On August 21st, 2018, I had MRI’s of my lumbar spine and head. Imaging was followed by an appointment with my neuro-oncologist. She is a wonderful doctor and, in addition to making sure that my brain is disease-free, she monitors me for seizure activity.
It, apparently, has been six months since my last seizure.
The medication that my doctor placed me on has worked thus far. And, as long as I continue to take that medication as prescribed, and remain seizure-free, I am allowed to drive.
Yes, they’re letting me behind the wheel again!
But, whoa, girl! You can’t just get in a car and go….
In many ways, I feel as though it’s been a lifetime since I’ve driven anywhere. It’s like I’m 15 years old again, driving my father’s Chevy S-10 around our yard, narrowly avoiding trees. Driving did not come naturally to me and, now, I have a lot to relearn.
I stopped driving shortly before I was officially diagnosed with relapsed Acute Lymphoblastic Leukemia. The tumor in my spinal cord (which no one knew was there until February 2017) made manipulating the brake and gas pedals extremely painful. I was too slow braking and I knew I was putting my life—and others’ lives—in jeopardy. To me, it was an unacceptable risk. So, I stopped driving.
That was in my Civic Coupe—the car from my single lady days, if you will. My fiancé and I traded our respective vehicles in when we realized a bone marrow transplant in Boston was inevitable. We needed a vehicle that a six-foot-five-inch tall male could comfortably sit in (the Civic was too small). We needed something that was fuel efficient (his truck, although loved, was not). We ended up with a sedan. Boxer engine. Slate blue. Great MPG.

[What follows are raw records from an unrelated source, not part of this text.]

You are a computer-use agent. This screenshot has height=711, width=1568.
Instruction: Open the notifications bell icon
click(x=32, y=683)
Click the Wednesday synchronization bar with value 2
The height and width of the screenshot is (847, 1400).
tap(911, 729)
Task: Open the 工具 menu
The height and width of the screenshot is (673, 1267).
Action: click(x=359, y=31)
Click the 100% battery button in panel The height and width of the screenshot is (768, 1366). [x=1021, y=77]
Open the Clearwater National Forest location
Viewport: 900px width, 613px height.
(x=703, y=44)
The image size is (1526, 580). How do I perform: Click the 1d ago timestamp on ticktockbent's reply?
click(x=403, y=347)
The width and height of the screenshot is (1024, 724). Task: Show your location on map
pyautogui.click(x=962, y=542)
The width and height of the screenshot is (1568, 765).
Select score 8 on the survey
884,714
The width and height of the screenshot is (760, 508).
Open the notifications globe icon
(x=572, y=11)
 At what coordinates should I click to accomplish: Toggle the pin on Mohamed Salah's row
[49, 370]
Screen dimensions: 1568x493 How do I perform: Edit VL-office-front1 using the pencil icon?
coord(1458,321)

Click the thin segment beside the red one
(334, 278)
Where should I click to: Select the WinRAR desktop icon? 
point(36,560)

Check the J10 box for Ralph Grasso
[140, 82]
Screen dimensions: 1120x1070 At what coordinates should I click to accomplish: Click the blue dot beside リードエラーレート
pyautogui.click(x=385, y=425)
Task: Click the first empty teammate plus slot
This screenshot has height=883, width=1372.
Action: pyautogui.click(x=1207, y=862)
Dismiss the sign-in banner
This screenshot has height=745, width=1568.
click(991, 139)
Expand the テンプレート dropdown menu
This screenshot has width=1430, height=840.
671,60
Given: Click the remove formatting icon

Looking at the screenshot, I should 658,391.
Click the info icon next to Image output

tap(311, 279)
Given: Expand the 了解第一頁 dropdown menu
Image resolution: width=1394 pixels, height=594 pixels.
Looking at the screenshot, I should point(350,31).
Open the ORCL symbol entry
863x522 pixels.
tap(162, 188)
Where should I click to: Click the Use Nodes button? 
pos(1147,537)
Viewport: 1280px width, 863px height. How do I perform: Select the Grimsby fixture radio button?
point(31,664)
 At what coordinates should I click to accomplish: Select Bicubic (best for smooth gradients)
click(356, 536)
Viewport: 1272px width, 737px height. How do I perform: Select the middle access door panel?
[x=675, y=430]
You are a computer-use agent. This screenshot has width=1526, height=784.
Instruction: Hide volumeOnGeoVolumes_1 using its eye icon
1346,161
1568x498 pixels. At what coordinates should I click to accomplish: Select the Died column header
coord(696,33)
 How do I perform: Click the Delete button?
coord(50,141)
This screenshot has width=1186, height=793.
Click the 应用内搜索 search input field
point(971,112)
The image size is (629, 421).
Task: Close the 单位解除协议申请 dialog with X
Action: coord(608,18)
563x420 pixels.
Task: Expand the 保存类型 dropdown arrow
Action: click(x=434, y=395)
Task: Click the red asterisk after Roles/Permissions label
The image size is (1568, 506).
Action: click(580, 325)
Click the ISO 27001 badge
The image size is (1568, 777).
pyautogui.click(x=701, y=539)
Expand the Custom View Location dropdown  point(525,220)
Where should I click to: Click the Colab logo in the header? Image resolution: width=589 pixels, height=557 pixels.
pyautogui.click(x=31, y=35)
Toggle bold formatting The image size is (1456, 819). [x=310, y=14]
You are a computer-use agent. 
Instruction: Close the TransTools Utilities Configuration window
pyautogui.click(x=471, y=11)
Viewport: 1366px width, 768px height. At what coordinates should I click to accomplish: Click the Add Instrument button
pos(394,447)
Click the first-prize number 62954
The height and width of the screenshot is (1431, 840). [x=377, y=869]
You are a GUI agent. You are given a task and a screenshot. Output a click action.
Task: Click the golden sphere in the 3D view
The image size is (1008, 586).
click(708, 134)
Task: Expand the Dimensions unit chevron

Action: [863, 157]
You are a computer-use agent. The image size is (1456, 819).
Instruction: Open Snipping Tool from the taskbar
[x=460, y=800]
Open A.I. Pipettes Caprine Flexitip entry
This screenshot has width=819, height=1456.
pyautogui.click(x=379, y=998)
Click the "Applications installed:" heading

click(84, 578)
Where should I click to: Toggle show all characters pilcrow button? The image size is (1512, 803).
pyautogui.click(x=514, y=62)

Now that I am allowed to drive again, it’s my turn to get comfortable with this trade-in. For someone with spatial awareness issues, though, adjusting to a change in vehicle size is a challenge. To be on the safe side of things, I prefer to drive with a co-pilot. I like to stick to quiet roads. No rush hour for me, please.
Sitting behind the wheel again, though, has surprisingly stirred up some memories from my high school Driver’s Education class. I can picture the manual that we were assigned to read. I can remember driving through one of the small towns near our high school. I can remember struggling with parallel parking. On one of these voyages—in the Driver’s Ed car packed with four students (one driving and three in the backseat)—the instructor asked a rather serious question.
I can’t remember the exact wording of the question but the answer was, “There is no such thing as an accident. There are only collisions.”
It’s an odd thing to remember, I suppose—but I do believe that nothing is entirely accidental. As I wrote in my last post, there is a plan. We simply don’t know all of the details. It becomes a bit clearer, I think, when circumstances begin to collide.
Please, Dear Readers, continue to send prayers, light and love. Your positive thoughts give me strength; you fuel and fan the little spark of hope in my heart. It glows brighter because of you. Thank you, thank you, thank you.